++++ Material for the task ++++

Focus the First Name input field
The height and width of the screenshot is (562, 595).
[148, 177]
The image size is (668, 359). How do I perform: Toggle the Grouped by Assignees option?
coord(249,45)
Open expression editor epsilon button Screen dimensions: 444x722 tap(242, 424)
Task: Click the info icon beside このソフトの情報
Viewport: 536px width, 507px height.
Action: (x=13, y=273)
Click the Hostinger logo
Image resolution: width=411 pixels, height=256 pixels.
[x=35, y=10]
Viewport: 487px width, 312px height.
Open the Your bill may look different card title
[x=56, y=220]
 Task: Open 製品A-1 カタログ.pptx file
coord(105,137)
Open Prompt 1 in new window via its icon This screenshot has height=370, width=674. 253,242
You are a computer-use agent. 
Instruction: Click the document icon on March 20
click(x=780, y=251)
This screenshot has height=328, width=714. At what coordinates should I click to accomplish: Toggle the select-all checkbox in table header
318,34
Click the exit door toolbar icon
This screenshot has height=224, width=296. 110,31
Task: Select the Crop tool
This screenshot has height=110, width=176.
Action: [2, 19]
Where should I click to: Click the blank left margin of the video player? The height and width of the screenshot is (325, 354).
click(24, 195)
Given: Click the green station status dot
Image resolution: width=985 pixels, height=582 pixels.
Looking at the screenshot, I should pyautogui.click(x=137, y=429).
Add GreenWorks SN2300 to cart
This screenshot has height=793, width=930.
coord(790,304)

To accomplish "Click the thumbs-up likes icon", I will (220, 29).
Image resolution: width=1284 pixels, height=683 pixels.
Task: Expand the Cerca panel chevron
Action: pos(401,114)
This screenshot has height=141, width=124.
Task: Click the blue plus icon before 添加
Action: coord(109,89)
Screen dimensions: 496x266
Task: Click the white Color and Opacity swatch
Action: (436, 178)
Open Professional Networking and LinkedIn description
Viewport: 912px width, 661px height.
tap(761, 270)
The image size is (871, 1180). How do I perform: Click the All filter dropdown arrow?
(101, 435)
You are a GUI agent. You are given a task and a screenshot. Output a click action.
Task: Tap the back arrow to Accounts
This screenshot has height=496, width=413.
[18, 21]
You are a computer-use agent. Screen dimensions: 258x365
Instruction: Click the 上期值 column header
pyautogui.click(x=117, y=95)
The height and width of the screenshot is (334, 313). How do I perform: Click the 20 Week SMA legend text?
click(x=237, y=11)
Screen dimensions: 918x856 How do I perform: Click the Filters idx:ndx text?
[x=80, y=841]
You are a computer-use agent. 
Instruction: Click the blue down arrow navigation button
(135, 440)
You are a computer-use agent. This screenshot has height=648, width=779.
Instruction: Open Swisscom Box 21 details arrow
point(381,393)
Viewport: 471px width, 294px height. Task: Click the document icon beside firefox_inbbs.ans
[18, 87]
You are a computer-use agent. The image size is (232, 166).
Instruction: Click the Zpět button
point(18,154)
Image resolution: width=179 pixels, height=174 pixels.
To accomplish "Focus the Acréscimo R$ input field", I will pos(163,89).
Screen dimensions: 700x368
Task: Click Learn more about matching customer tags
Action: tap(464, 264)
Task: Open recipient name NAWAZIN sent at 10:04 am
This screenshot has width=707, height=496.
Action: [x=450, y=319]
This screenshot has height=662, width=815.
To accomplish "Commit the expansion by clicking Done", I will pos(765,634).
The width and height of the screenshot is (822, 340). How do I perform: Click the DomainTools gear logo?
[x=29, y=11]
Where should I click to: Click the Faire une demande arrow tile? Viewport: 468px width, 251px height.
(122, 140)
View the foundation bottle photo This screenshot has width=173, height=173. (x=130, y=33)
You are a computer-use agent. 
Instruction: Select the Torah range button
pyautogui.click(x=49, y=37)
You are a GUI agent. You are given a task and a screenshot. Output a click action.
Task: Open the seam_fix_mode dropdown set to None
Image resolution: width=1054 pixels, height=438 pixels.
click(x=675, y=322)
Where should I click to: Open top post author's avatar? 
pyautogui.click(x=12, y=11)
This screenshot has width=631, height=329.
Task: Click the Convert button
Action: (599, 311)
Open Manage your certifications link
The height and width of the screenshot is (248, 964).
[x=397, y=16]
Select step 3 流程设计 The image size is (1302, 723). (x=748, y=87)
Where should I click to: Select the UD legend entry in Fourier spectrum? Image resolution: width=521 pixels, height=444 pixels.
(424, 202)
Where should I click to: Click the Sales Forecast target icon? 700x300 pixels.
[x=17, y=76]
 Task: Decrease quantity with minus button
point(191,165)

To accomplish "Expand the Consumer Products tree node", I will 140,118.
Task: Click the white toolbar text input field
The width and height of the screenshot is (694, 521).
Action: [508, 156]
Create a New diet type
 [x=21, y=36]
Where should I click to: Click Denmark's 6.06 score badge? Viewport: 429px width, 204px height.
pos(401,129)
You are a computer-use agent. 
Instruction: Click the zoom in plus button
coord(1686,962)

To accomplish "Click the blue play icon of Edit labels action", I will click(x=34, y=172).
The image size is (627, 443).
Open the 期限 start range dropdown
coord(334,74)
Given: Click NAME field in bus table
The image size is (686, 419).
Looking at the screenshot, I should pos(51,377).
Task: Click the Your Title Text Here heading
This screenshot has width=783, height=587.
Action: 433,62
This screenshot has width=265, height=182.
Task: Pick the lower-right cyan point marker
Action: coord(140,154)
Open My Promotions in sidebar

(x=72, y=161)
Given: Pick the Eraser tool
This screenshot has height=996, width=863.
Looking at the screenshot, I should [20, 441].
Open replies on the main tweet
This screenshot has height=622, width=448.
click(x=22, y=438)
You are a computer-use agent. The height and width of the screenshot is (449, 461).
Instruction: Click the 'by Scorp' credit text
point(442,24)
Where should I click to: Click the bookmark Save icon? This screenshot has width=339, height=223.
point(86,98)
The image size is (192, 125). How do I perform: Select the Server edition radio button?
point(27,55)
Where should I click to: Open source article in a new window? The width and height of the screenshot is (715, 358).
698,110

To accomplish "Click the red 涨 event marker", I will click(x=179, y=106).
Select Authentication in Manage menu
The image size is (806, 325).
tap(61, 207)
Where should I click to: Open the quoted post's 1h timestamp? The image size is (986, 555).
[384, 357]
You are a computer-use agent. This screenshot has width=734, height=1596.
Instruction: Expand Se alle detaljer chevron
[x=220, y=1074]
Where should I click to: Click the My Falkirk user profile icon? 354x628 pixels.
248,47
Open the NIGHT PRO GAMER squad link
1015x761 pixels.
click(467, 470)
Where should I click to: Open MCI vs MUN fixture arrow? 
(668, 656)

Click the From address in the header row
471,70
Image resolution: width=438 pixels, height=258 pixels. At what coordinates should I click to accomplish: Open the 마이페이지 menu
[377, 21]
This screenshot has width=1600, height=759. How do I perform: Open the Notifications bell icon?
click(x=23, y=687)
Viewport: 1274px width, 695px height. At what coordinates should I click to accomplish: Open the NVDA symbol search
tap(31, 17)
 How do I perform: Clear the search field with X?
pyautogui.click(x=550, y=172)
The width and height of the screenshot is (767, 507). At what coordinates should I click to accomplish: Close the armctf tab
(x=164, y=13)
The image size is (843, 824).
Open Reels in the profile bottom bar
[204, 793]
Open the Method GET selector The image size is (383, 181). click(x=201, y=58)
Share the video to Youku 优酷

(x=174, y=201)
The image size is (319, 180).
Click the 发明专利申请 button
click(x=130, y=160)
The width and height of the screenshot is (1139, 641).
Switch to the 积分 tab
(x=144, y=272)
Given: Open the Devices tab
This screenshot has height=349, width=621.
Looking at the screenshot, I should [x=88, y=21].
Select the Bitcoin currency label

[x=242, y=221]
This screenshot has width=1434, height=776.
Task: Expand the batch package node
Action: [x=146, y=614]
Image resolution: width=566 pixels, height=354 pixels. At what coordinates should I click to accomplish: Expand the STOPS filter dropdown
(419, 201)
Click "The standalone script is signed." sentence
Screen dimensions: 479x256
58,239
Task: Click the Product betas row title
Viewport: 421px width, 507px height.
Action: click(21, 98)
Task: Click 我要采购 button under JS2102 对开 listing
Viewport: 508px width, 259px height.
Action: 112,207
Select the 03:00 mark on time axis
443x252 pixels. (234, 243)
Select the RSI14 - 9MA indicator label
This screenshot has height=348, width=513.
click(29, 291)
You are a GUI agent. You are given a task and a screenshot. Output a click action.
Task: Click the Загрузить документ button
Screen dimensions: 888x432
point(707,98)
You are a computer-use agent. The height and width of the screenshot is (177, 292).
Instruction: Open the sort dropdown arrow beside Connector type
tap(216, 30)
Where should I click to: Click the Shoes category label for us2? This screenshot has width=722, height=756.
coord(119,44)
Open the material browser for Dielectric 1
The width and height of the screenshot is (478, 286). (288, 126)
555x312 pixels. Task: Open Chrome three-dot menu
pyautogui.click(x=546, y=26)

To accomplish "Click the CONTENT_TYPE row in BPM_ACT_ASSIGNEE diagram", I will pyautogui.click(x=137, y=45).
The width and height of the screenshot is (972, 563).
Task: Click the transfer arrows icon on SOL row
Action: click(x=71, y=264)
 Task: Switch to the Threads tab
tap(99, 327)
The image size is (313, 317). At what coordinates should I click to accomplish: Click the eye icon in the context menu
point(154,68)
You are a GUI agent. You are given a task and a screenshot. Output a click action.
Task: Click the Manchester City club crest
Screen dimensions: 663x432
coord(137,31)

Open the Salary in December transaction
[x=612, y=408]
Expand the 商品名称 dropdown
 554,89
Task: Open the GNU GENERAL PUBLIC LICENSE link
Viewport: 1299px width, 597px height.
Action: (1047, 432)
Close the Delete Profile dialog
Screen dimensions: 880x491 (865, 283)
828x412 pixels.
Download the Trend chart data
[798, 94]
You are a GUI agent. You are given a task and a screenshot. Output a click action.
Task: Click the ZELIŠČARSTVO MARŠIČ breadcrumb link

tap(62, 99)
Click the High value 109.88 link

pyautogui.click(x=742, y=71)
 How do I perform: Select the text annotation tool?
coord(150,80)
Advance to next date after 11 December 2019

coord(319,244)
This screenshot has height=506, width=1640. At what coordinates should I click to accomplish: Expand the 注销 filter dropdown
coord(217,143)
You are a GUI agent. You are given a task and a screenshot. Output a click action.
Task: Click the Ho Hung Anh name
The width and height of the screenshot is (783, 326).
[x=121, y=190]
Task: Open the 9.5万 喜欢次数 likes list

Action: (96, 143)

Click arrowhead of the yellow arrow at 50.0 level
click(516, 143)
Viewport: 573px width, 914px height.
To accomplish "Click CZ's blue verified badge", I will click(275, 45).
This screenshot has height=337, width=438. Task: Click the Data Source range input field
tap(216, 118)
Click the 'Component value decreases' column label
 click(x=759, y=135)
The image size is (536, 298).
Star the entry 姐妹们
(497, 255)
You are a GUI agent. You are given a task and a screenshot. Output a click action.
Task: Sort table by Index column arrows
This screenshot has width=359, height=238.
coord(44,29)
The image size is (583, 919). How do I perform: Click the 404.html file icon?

++++

→ The task
Reproduce, line for line, the material, starting at its first line, and end once the line holding "Task: Click the info icon beside このソフトの情報" has been output.

→ Solved exercise
Focus the First Name input field
The height and width of the screenshot is (562, 595).
[148, 177]
The image size is (668, 359). How do I perform: Toggle the Grouped by Assignees option?
coord(249,45)
Open expression editor epsilon button Screen dimensions: 444x722 tap(242, 424)
Task: Click the info icon beside このソフトの情報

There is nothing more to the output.